We study the experimental properties of exchange flows in a stratified inclined duct (SID), which are simultaneously turbulent, strongly stratified by a mean vertical density gradient, driven by a mean vertical shear, and continuously forced by gravity. We focus on the ‘core’ shear layer away from the duct walls, where these flows are excellent experimentally-realisable approximations of canonical hyperbolic-tangent stratified shear layers, whose forcing allows mean and turbulent properties to reach quasi-steady states.

We analyse state-of-the-art data sets of the time-resolved density and velocity in three-dimensional sub-volumes of the duct in 16 experiments covering a range of flow regimes (Holmboe waves, intermittent turbulence, full turbulence).
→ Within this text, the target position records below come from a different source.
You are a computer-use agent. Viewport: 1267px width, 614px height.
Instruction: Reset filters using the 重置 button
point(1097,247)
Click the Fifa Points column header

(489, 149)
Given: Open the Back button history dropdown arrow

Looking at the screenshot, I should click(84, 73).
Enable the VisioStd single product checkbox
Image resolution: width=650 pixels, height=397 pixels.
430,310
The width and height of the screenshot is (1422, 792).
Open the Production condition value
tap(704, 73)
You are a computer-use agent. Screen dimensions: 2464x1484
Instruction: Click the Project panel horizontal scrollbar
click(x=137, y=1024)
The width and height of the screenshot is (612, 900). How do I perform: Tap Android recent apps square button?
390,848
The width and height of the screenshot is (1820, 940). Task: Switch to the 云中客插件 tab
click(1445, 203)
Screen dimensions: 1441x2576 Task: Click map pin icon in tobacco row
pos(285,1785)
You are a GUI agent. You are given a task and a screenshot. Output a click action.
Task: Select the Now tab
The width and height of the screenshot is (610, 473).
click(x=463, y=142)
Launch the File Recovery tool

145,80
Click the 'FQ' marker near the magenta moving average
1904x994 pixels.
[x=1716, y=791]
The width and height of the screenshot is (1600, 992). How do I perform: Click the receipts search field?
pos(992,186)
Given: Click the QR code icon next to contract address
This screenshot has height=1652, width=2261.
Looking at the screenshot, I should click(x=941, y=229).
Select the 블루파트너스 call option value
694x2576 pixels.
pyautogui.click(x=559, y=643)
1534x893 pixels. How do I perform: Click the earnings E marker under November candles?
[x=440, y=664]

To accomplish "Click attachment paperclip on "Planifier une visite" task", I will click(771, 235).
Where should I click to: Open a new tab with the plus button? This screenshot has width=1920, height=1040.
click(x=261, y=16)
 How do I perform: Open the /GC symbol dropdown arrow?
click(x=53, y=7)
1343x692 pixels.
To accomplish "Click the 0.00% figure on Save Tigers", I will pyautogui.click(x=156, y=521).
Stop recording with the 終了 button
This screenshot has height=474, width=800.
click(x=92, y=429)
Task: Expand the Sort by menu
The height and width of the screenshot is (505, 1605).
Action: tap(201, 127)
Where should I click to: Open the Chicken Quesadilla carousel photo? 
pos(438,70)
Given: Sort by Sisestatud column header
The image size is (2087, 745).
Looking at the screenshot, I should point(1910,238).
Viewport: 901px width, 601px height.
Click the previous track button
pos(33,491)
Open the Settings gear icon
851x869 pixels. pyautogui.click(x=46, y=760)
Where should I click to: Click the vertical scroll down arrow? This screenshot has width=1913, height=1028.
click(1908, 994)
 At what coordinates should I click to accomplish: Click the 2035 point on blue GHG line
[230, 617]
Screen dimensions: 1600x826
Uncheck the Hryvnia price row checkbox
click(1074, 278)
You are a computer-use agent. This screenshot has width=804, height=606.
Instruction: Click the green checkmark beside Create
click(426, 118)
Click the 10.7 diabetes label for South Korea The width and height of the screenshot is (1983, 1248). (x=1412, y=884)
In this talk we focus on the turbulent energetics and mixing statistics. We assess the relevance of standard mixing parameterisations models relying on uniform eddy diffusivities, mixing lengths, flux parameters, buoyancy Reynolds numbers or turbulent Froude numbers, and we compare our experimental representative values with the stratified mixing literature. The dependence of these measures of mixing on controllable flow parameters is also elucidated, providing asymptotic estimates that may be extrapolated to more strongly turbulent flows, quantified by the product of the tilt angle of the duct and the Reynolds number.

These insights may serve as benchmark for the future generation of experimental data with superior spatio-temporal resolution required to probe increasingly vigorous turbulence.